Reproduce word for word the stretch of the voice biometric claims below from "5. A method" through "to the second voice biometric process.".
━━━ Excerpted text
3. A method according to claim 1 , wherein the second voice biometric process is configured to have a lower False Rejection Rate than the first voice biometric process.
4. A method according to claim 1 , wherein the second voice biometric process is configured to have a lower Equal Error Rate than the first voice biometric process.
5. A method according to any preceding claim, wherein the first voice biometric process is selected as a relatively low power process compared to the second voice biometric process.
6. A method according to claim 1 , comprising making a decision as to whether the speech is the speech of the enrolled speaker, based on a result of the second voice biometric process.
7. A method according to claim 1 , comprising making a decision as to whether the speech is the speech of the enrolled speaker, based on a fusion of a result of the first voice biometric process and a result of the second voice biometric process.
8. A method according to any preceding claim, wherein the first voice biometric process is selected from the following: a process based on analysing a long-term spectrum of the speech; a method using a Gaussian Mixture Model; a method using Mel Frequency Cepstral Coefficients; a method using Principal Component Analysis; a method using machine learning techniques such as Deep Neural Nets (DNNs); and a method using a Support Vector Machine.
━━━━━━
━━━ Given data
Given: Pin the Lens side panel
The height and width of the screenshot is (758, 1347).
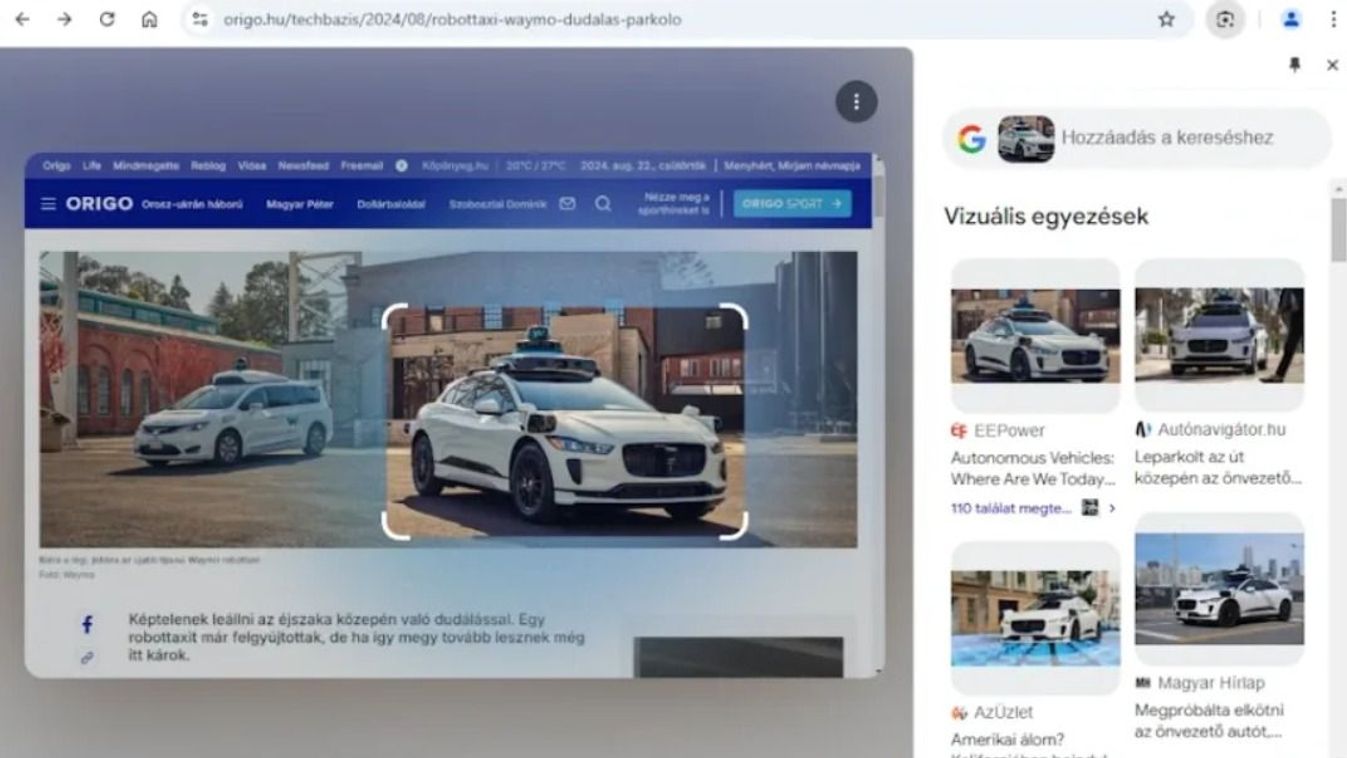Looking at the screenshot, I should pos(1295,65).
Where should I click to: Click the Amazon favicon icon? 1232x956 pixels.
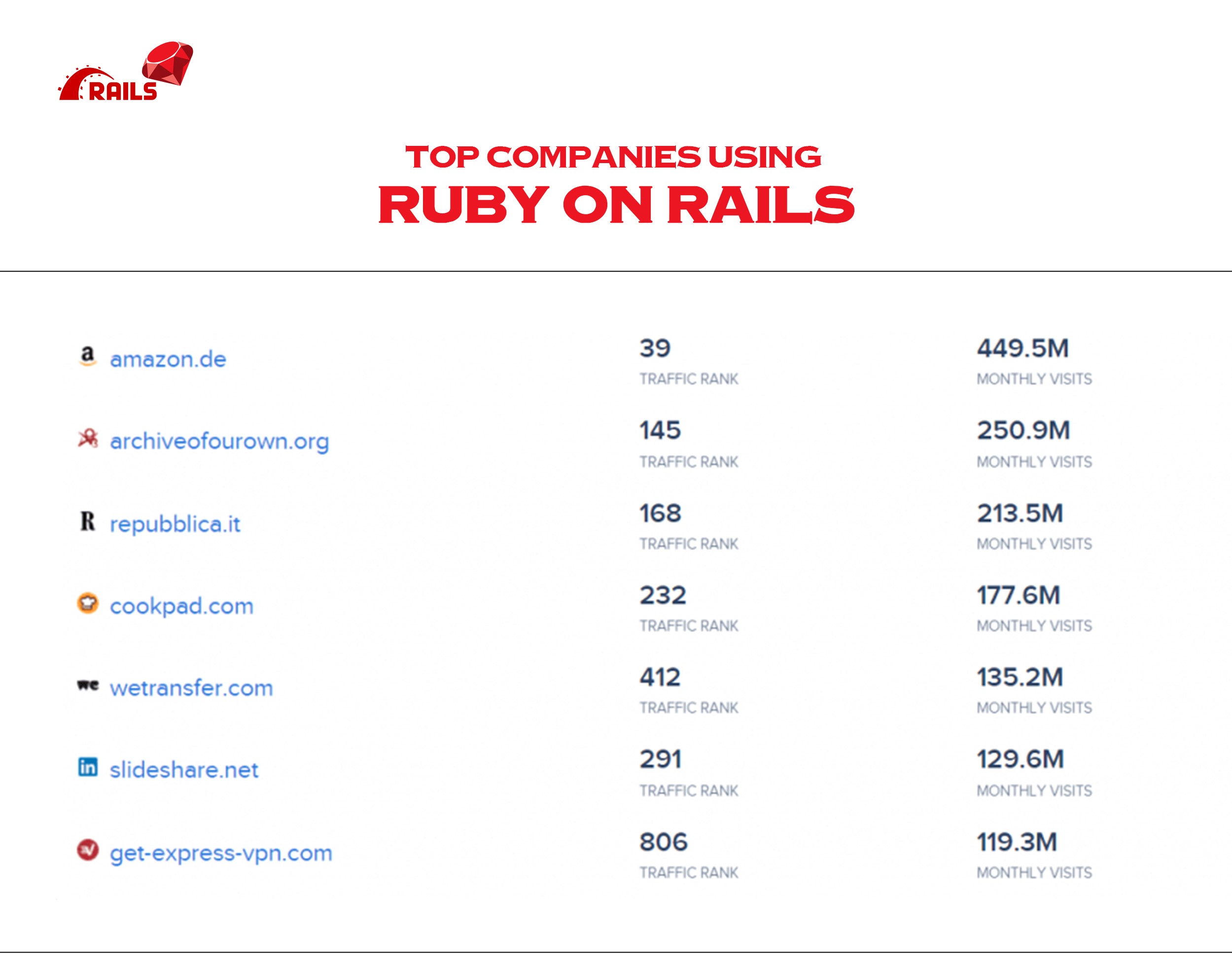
━━━━━━
● Exercise output:
5. A method according to any preceding claim, wherein the first voice biometric process is selected as a relatively low power process compared to the second voice biometric process.